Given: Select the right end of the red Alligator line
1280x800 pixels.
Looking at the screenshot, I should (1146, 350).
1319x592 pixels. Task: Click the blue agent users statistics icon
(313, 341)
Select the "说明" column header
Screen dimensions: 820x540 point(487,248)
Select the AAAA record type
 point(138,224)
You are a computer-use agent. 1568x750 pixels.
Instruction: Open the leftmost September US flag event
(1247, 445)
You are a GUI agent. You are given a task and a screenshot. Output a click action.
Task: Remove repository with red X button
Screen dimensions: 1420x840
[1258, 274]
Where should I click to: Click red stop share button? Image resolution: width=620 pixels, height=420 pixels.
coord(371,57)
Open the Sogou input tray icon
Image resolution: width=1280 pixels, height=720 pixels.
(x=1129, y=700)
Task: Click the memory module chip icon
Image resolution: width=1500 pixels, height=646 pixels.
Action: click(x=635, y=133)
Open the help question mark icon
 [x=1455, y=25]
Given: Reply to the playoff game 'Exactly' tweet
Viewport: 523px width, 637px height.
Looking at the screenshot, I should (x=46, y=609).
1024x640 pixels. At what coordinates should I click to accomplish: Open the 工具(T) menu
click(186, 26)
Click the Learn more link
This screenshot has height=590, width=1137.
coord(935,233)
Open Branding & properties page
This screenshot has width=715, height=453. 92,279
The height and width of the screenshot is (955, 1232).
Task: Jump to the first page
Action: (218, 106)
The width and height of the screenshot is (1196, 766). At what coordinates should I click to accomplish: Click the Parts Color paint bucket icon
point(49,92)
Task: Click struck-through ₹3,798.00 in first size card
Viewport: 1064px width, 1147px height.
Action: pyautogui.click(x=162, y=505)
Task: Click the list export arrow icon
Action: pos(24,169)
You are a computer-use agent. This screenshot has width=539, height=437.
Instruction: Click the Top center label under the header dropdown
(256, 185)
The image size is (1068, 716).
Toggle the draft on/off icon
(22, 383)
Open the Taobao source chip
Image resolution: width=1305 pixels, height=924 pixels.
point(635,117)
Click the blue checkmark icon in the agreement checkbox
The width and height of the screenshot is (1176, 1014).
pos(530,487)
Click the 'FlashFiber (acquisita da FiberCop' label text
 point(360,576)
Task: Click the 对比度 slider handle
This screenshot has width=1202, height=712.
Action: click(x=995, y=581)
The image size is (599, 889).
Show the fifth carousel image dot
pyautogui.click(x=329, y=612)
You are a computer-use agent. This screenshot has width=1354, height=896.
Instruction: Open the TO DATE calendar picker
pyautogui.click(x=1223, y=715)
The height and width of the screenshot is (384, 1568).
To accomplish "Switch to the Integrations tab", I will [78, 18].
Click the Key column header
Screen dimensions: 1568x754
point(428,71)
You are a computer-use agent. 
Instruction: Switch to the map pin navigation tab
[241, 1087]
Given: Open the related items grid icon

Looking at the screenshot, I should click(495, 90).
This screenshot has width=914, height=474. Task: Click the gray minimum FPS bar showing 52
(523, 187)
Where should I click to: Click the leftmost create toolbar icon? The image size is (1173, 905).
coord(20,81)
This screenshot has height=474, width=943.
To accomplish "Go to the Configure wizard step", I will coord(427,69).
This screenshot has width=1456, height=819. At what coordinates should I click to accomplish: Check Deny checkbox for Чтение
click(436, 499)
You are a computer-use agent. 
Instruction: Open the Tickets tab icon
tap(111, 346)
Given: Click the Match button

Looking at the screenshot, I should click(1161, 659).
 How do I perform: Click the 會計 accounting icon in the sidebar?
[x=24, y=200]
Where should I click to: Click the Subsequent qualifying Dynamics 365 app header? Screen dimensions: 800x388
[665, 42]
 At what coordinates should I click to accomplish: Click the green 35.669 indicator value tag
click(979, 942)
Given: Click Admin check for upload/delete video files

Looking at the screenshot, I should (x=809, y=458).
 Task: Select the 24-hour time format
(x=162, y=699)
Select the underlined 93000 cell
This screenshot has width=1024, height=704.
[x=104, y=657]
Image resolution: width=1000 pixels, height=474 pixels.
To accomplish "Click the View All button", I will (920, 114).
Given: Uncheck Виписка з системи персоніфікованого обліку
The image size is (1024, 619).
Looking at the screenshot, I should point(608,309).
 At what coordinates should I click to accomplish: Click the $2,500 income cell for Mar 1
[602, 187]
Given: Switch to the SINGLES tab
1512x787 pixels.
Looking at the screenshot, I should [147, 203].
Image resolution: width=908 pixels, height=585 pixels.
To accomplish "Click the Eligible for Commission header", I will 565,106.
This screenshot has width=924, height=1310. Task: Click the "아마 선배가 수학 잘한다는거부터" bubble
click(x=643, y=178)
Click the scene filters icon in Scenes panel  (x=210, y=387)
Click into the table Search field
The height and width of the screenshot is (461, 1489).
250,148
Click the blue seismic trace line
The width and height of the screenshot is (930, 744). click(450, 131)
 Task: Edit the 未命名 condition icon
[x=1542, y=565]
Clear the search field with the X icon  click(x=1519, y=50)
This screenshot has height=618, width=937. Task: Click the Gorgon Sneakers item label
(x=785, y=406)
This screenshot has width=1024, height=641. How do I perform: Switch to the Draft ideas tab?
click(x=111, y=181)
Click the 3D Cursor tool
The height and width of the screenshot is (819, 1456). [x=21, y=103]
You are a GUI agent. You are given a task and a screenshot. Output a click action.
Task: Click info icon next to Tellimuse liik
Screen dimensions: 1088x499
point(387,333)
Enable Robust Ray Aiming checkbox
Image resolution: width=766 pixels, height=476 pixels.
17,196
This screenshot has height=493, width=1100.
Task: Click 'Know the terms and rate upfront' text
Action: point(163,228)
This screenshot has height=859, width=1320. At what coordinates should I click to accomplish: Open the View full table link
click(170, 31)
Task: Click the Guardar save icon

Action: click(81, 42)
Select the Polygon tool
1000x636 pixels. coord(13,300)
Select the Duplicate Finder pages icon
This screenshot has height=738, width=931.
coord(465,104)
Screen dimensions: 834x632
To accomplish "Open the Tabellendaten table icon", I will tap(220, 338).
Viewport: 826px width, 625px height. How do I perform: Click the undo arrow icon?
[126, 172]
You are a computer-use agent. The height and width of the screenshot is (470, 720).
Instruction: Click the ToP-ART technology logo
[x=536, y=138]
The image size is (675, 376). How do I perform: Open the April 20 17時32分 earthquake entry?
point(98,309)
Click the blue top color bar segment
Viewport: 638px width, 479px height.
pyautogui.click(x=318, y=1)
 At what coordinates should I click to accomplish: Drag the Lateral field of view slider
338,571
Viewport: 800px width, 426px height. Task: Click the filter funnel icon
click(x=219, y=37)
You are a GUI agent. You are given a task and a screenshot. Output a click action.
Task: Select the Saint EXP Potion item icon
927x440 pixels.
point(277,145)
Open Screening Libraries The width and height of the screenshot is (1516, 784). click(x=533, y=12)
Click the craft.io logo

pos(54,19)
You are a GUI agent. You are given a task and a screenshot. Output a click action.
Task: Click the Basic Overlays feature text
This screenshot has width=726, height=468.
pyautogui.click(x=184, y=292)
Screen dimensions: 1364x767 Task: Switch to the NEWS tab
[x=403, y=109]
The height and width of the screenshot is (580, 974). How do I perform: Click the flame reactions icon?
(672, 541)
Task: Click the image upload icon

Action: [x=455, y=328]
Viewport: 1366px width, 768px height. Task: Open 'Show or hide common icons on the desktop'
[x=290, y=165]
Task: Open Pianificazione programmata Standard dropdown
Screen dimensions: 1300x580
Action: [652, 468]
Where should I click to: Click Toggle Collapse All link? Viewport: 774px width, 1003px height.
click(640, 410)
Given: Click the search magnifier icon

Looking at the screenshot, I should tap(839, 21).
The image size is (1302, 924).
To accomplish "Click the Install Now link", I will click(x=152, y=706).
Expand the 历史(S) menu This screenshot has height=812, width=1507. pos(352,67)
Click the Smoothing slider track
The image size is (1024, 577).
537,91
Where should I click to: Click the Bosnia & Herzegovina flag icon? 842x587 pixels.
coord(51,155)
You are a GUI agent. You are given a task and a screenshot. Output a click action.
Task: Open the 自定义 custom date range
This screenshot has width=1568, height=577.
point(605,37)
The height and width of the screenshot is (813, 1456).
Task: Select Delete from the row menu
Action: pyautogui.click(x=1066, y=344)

**Do this:** Copy the items verbatim, from the line containing "Viewport: 826px width, 625px" through the line containing "pyautogui.click(x=318, y=1)", including both of those lines.

**Complete answer:**
Viewport: 826px width, 625px height. How do I perform: Click the undo arrow icon?
[126, 172]
You are a computer-use agent. The height and width of the screenshot is (470, 720).
Instruction: Click the ToP-ART technology logo
[x=536, y=138]
The image size is (675, 376). How do I perform: Open the April 20 17時32分 earthquake entry?
point(98,309)
Click the blue top color bar segment
Viewport: 638px width, 479px height.
pyautogui.click(x=318, y=1)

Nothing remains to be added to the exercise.